Yves here. Net zero is still an insufficient objective to prevent Seriously Bad climate outcomes. Even so, governments look set to fail to meet even these targets. The posture towards AI tells all: if we were serious about protecting the planet, we’d drop the hammer on serious energy consuming, dubious social gains activities like AI.
By Irina Slav, a writer for Oilprice.com with over a decade of experience writing on the oil and gas industry. Originally published at OilPrice
- Net-Zero transition targets touted so proudly in Europe, the UK, and the U.S. are proving to be a lot more challenging to hit than expected.
- Euronews: three of the biggest economies in the EU—Italy, France, and Germany—were falling short of the EU’s targets.
- Rhodium Group: The U.S. will fail to reduce its carbon dioxide emissions by 50% from 2005 levels by 2030.
The push to a net-zero emissions future has made governments pledge billions, potentially trillions, in funding for various initiatives, projects, and whole industries. Yet transition targets touted so proudly in Europe, the UK, and the U.S. are proving to be a lot more challenging to hit than expected.
Earlier this month, Euronews reported that three of the biggest economies in the EU—Italy, France, and Germany—were falling short of the EU’s targets and on track to be penalized for that. The warning comes from a climate NGO, Transport & Environment, and shows that Germany was going to miss a 40% emission reduction target for 2030 by a whole 10%. And this is Germany, perhaps the most ambitious of the ambitious EU members when it comes to energy transition efforts.
Meanwhile in the UK, an energy consultancy has also warned that the country is on a path to missing its climate targets. According to Cornwall Insight, the country will be deriving 44% of its electricity from wind and solar by 2030. Yet this is nowhere near what the UK needs to be generating from wind and solar, per Cornwall Insight, in order to meet its net-zero pledge for 2030. That amount, the consultancy says, as quoted by the Financial Times, is 67%.
The latest red transition flag comes from the United States, where reality is falling short of expectations as well. According to an analysis from Rhodium Group, a left-wing consultancy that focuses on energy and environmentalism, the country will fail to reduce its carbon dioxide emissions by 50% from 2005 levels by 2030, which was the stated goal of the Biden administration.
Instead, the think tank estimated, emissions will decline by between 32% and 43% by 2030, but then accelerate and possibly reach 55% by 2035, the Financial Times reported. Apparently, this is not good enough because, according to Ben King, associate director of the consultancy’s energy and climate practice, per the FT, “it’s not putting us on a long-term trajectory to decarbonisation.”
There appears to be a divorce between climate targets and reality. In fact, this divorce has been a hallmark of transition efforts, which have seen governments make ever more ambitious pledges regardless of what it is possible to do within the physical constraints of the world we live in. Most climate plans appear to disregard these physical constraints, leading to sub-optimal progress on the goals. What the above analyses show is precisely this: the physical world, the free market, and the energy transition are not really compatible right now.
Take Germany, for instance. The country that has already spent billions on its transition and continues to spend a lot is discovering it cannot keep it up forever. Earlier this month, reports emerged that Berlin planned to change the rules of its subsidy regime and start offering wind and solar developers a bulk grant upfront rather than guaranteed minimum prices for their electricity. Days later, more reports came out saying the German government was going to axe even current guaranteed minimum prices—because of negative electricity prices. The reason for those negative prices? Excessive wind and solar output.

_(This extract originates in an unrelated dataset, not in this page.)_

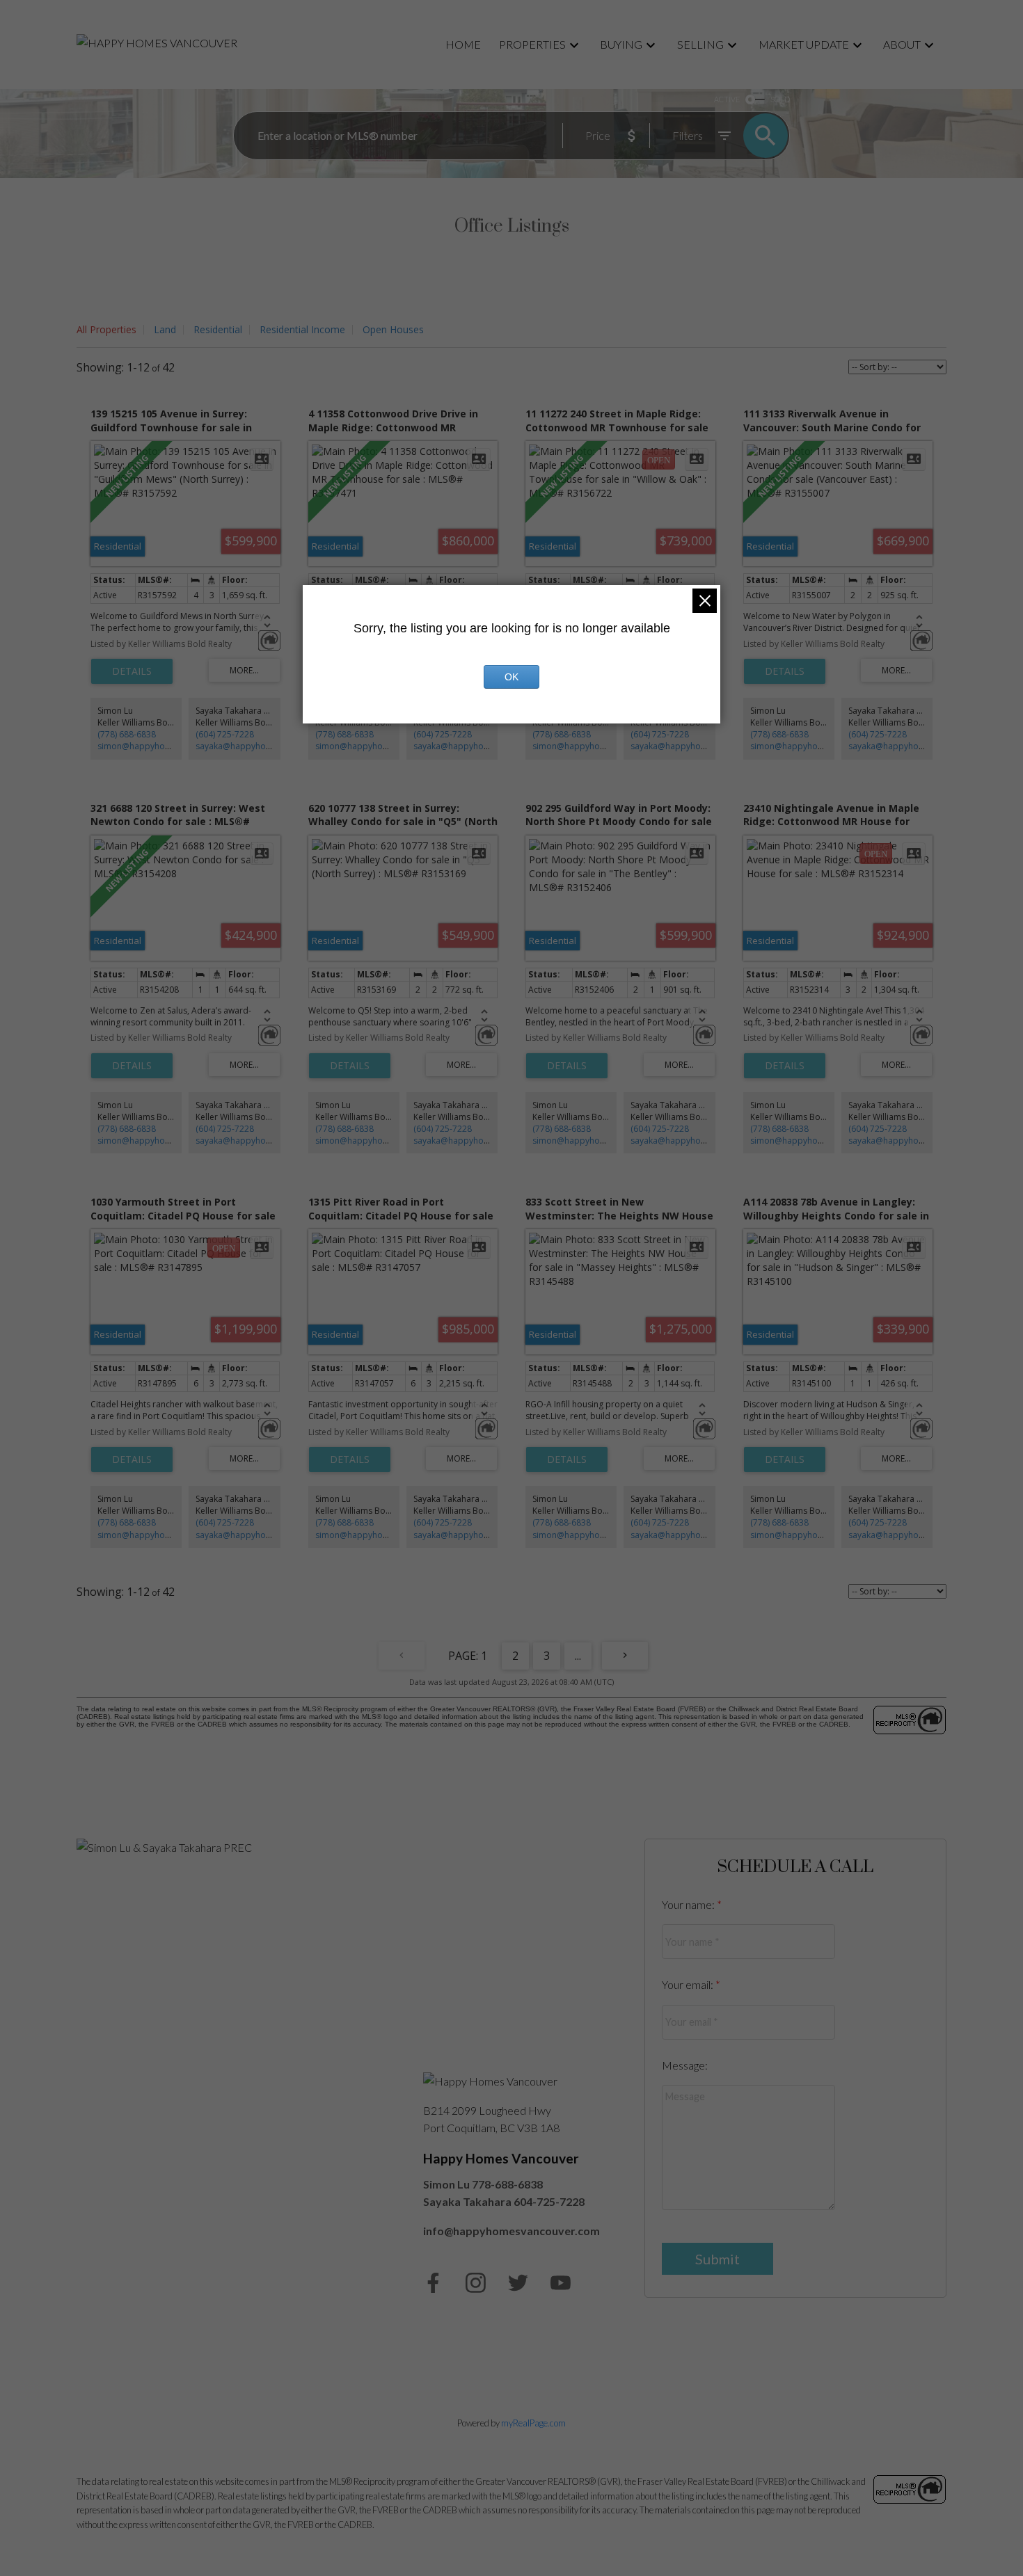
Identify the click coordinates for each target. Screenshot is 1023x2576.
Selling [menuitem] (700, 44)
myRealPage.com (533, 2423)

Then there is the UK case, where, per Rhodium Group and most other climate outlets, the buildout of wind and solar needs to accelerate substantially if the country is to meet its net-zero goals. Yet what this stance appears to miss are some facts, such as the availability of raw materials and construction costs—factors unrelated to regulatory regimes that the new Labour government has pledged to change in order to facilitate growth in wind and solar.
Then there is the case with the United States, where the Inflation Reduction Act turned into the biggest transition tool ever crafted by a U.S. government, offering several hundred billion dollars in subsidies to companies willing to do transition work in the country. The IRA indeed attracted a lot of companies—but it couldn’t make what they do more appealing to the end consumer. Local opposition to wind and solar installations is on the rise, EV demand is slowing down, and federal agencies just lost the privilege to devise rules and regulations based on their own interpretation of the law, known as the Chevron deference.
Perhaps the most problematic part of the transition situation right now is that there is little that governments can do to turn things around. They can certainly ease permitting regulations to enable more wind and solar construction—until opposition from local communities begins mounting, and it will because these installations will be encroaching on farmland. They can certainly keep subsidizing EV makers, but only up to a point. Some, such as Germany, have already reached that point, and subsidies are being axed just like guaranteed minimum electricity prices. Subsidizing loss-making enterprises can only last a while, but not forever.